A Vietnamese court on Thursday sentenced the president of a real estate company to death in a fraud case totaling 40 billion euros, the country's biggest ever financial scandal.

The actions of Truong My Lan - chairwoman of real estate giant Van Thinh Phat (VTP) and accused of defrauding funds from Saigon Commercial Bank (SCB) for a decade - "corrupted people's trust in the leadership of the [Communist] Party and the state," said the jury, according to local media, during the trial held in Ho Chi Minh City (south).

The verdict requires the tycoon to return 27,000 of the 44 million dollars, a sum that prosecutors believe may never be recovered, reports the BBC. Some believe that the death penalty is the court's way of trying to encourage her to return some of the missing billions.

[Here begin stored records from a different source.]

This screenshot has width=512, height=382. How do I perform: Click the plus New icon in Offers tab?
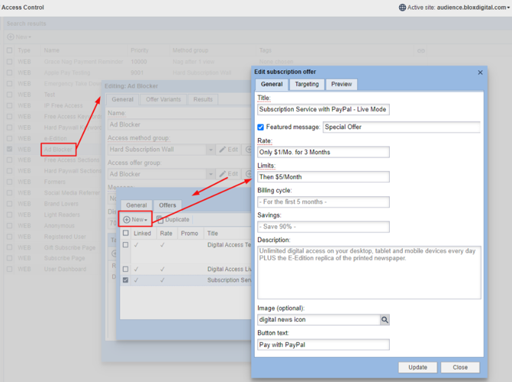(x=127, y=220)
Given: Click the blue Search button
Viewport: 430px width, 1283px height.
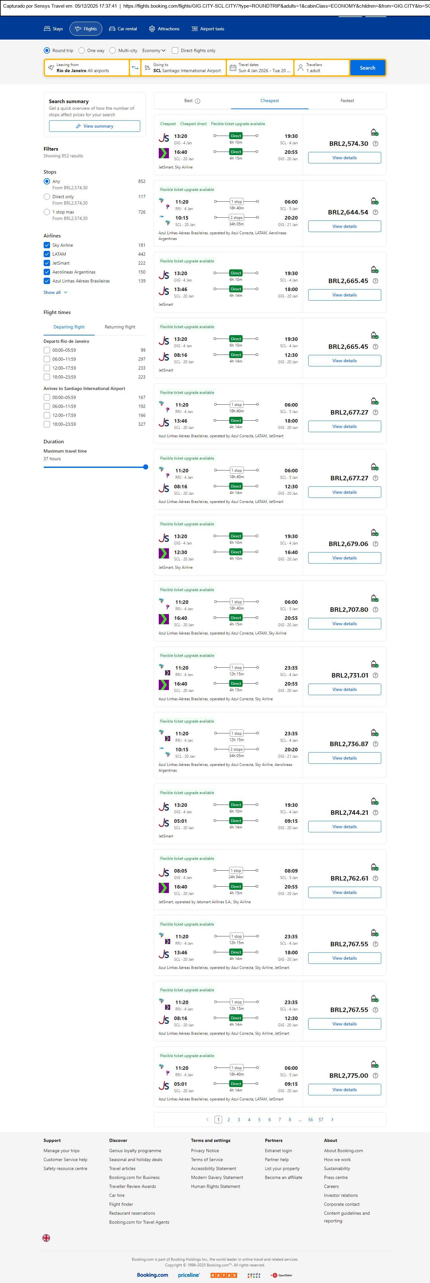Looking at the screenshot, I should pyautogui.click(x=367, y=68).
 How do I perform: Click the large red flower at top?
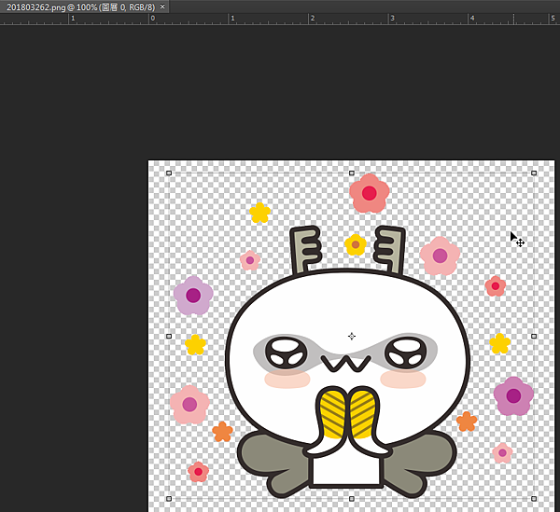370,193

85 defendants were tried alongside Lan, who denies the charges. 13 of them could be sentenced to death.

Lan's arrest in October 2022 was one of the most notorious in an ongoing anti-corruption campaign in Vietnam, which has intensified since 2022. The so-called "Burning Oven" operation has reached the highest echelons of Vietnamese politics.

Vietnamese President Vo Van Thuong resigned in March after being implicated in the anti-corruption investigations.

VTP was among the richest real estate companies in Vietnam, with projects including luxury residential buildings, offices, hotels and shopping malls.

According to some analysts, the scale of the fraud raises questions about other banks or companies that could have made similar mistakes, damaging Vietnam's economic prospects and making foreign investors nervous when the country was trying to position itself as the ideal location for companies looking to boost their business outside of China's supply chains.

The real estate sector in Vietnam has been particularly hard hit in this whole process: around 1,300 real estate companies withdrew from the market in 2023, developers have been offering discounts and gold as gifts to attract buyers, and although store rents have fallen by a third in Ho Chi City, many premises in the city center are still empty, according to local media.

In November, Communist Party General Secretary Nguyen Phu Trong, Vietnam's leading politician, said that the anti-corruption fight would "continue in the long term".